- [What needs to be done]:
Copy out the items below word for word, leaving the pictures out of your answer.

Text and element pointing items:
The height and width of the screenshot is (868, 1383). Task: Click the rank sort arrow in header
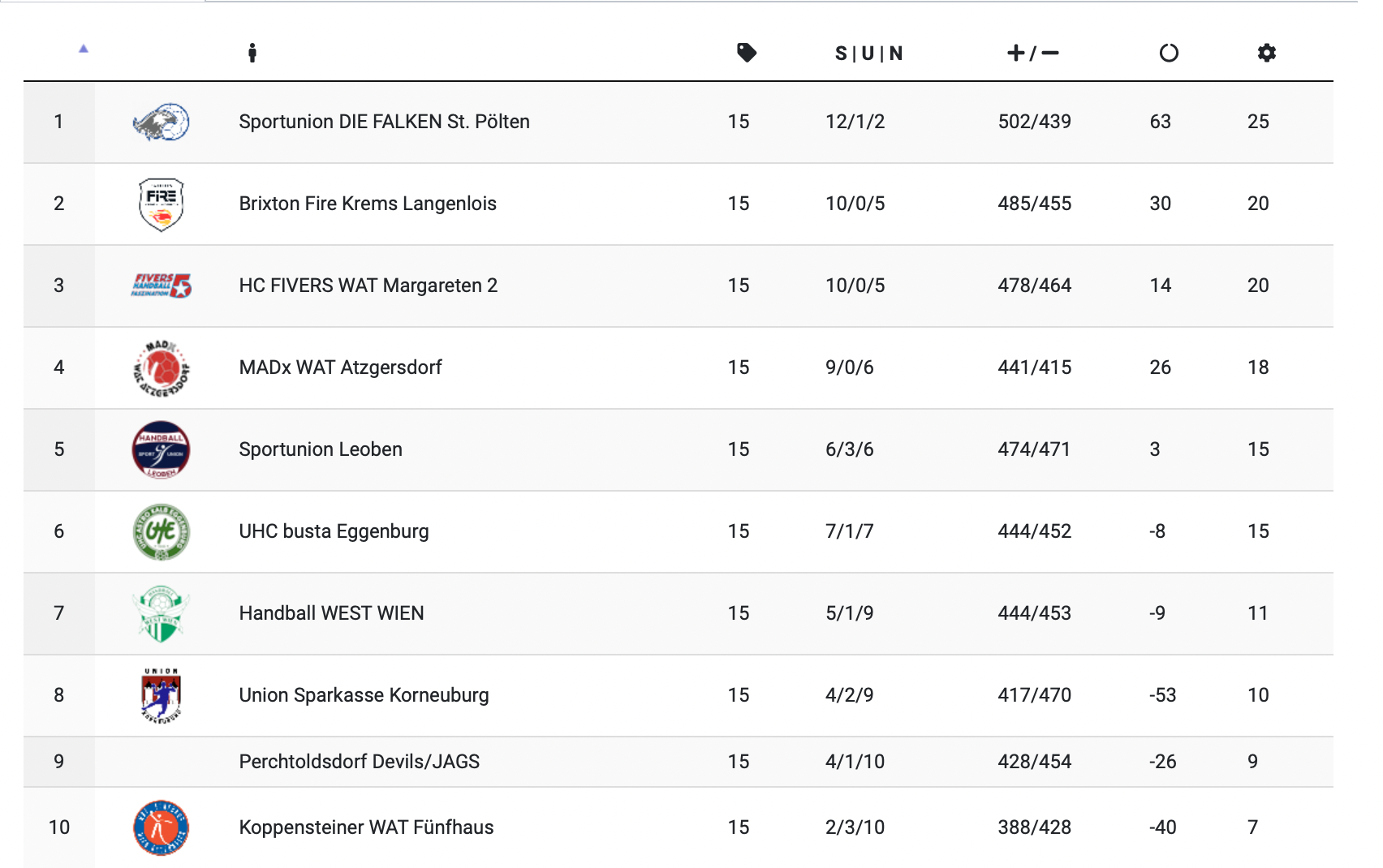click(83, 49)
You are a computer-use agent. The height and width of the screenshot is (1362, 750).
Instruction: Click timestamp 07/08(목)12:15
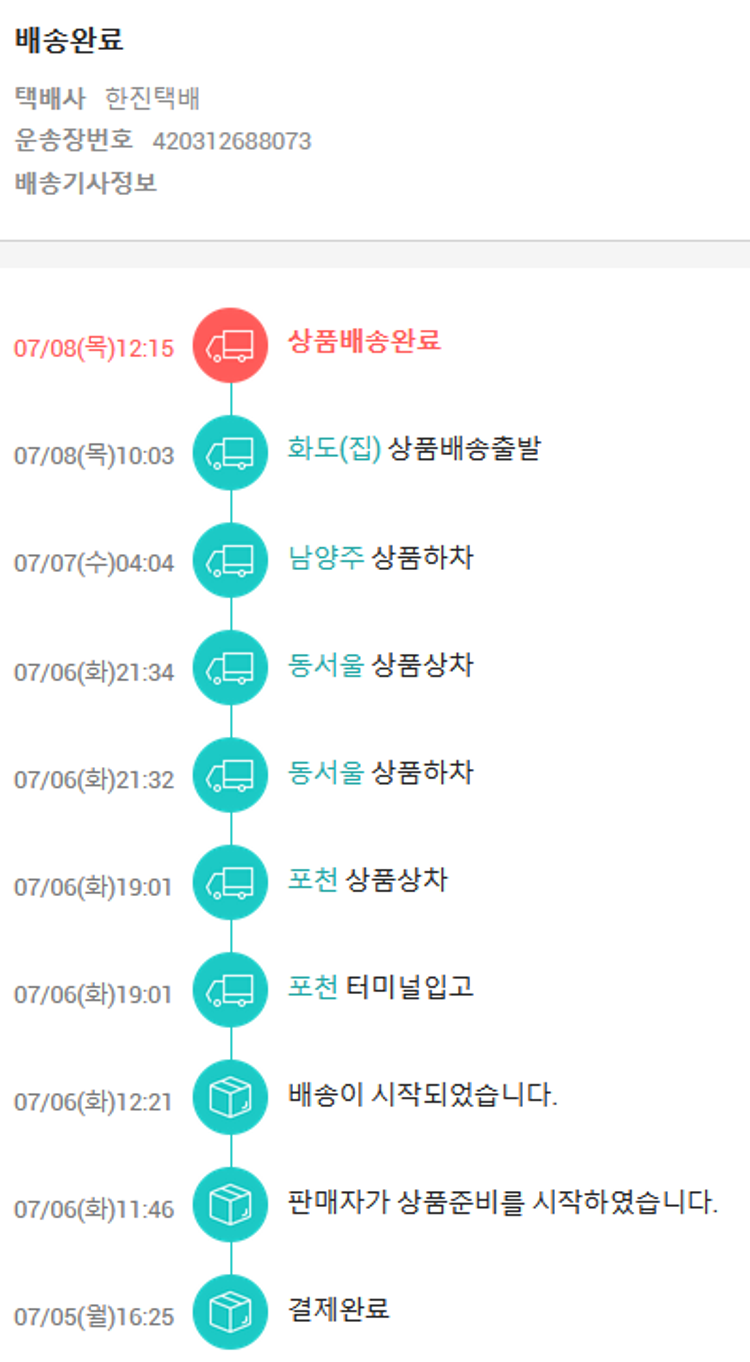click(x=94, y=349)
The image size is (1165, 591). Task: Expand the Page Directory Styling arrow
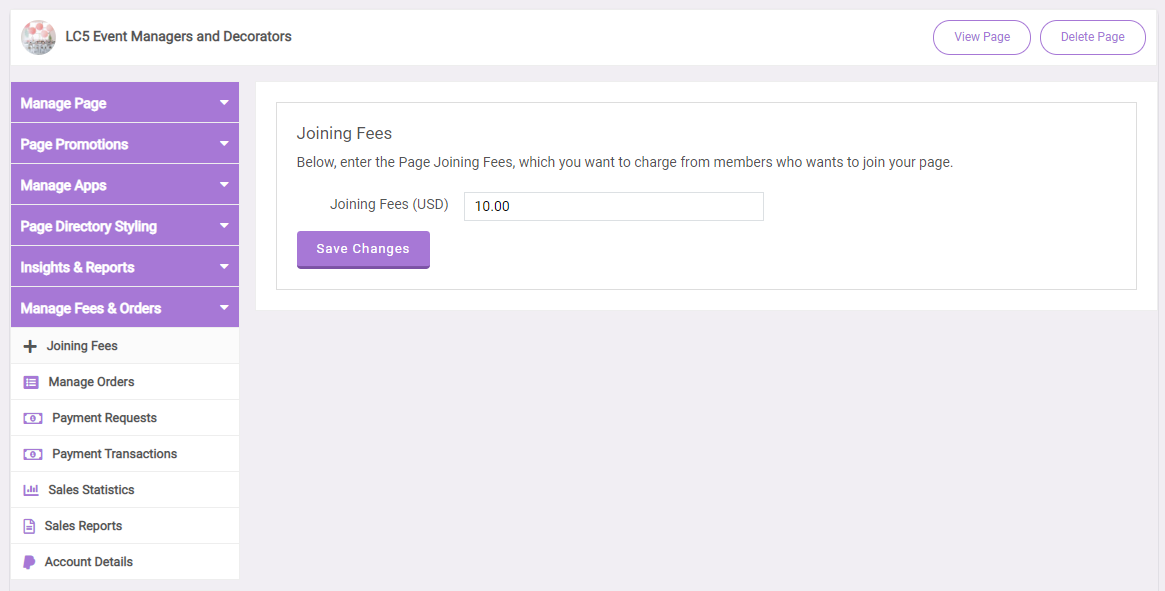[x=224, y=225]
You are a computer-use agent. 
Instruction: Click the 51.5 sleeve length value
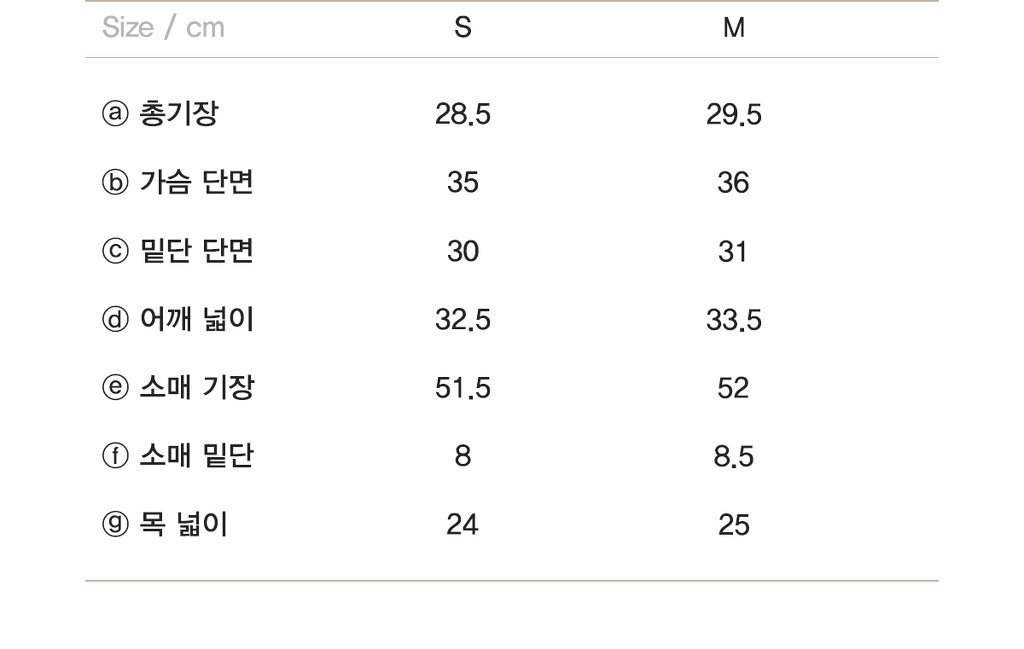pyautogui.click(x=462, y=388)
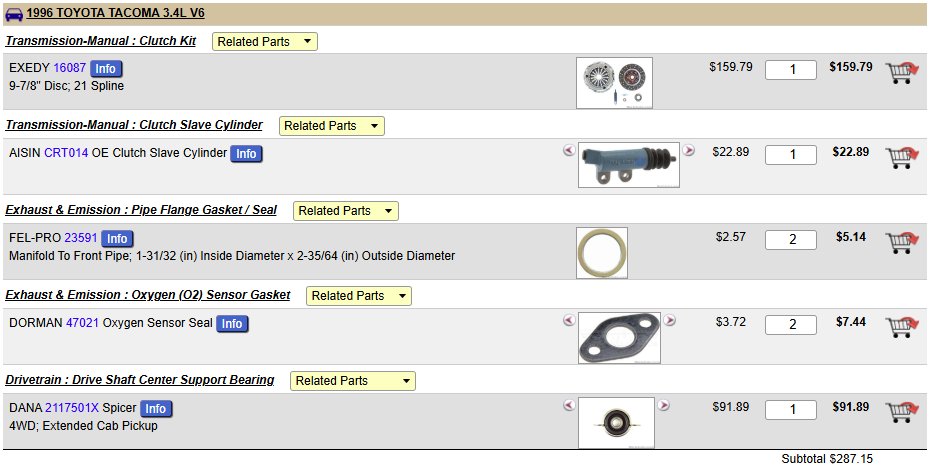View the EXEDY clutch kit thumbnail
The image size is (929, 465).
pos(614,83)
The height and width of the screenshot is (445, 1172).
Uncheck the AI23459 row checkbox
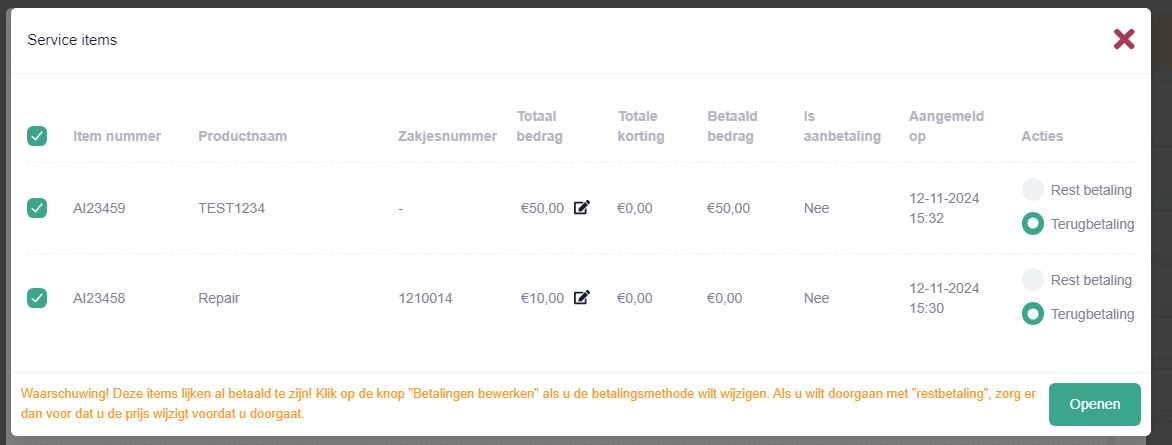37,208
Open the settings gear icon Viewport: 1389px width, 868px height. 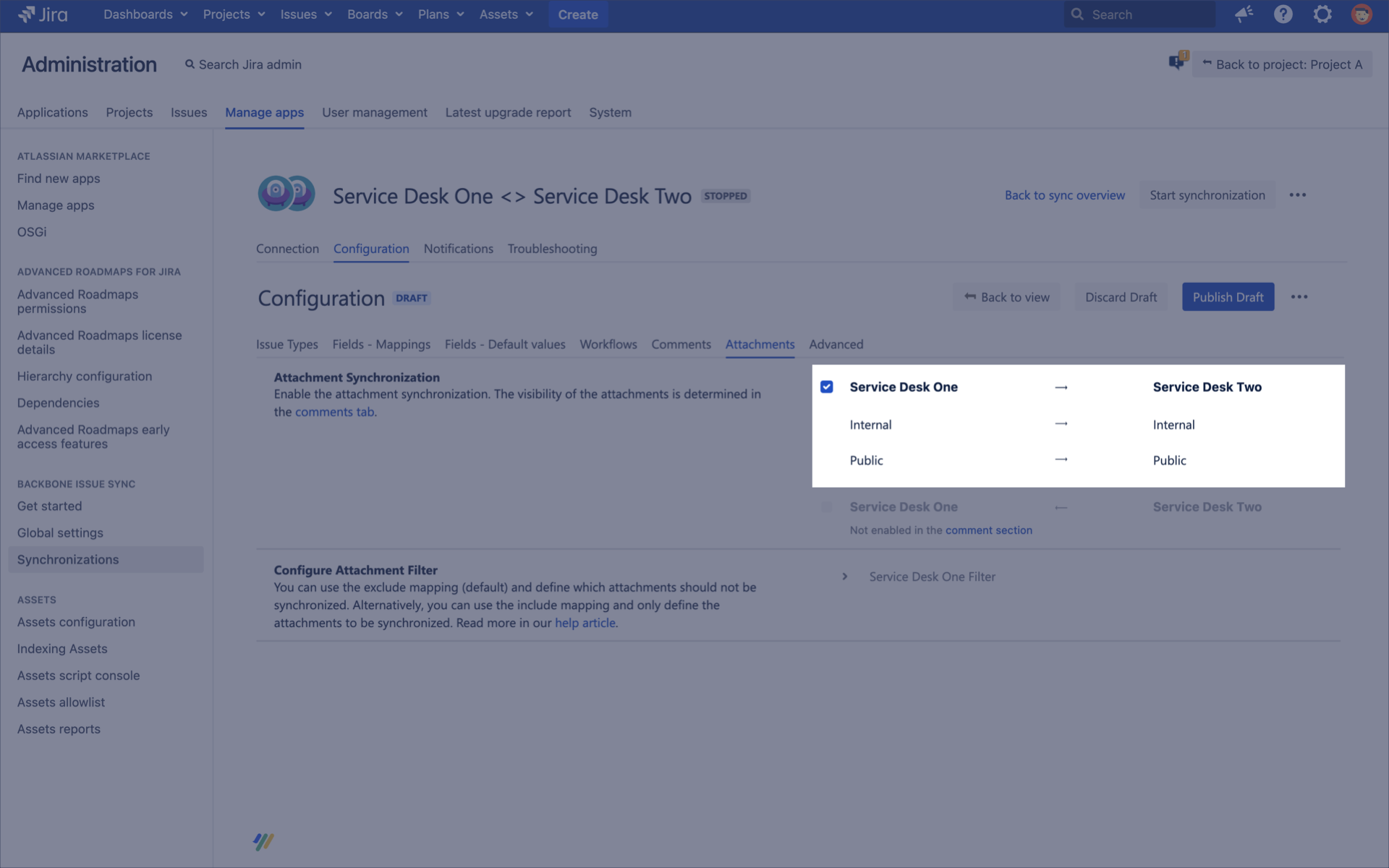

- [Response to the exercise]:
The height and width of the screenshot is (868, 1383). Task: Click the rank sort arrow in header
click(83, 49)
You are a computer-use agent. The height and width of the screenshot is (1362, 750).
Instruction: Click timestamp 07/08(목)12:15
click(x=94, y=349)
The image size is (1165, 591). Task: Expand the Page Directory Styling arrow
[x=224, y=225]
You are a computer-use agent. 
Instruction: Click the 51.5 sleeve length value
pyautogui.click(x=462, y=388)
View the EXEDY clutch kit thumbnail
The image size is (929, 465).
pos(614,83)
The height and width of the screenshot is (445, 1172).
Uncheck the AI23459 row checkbox
37,208
Open the settings gear icon Viewport: 1389px width, 868px height. 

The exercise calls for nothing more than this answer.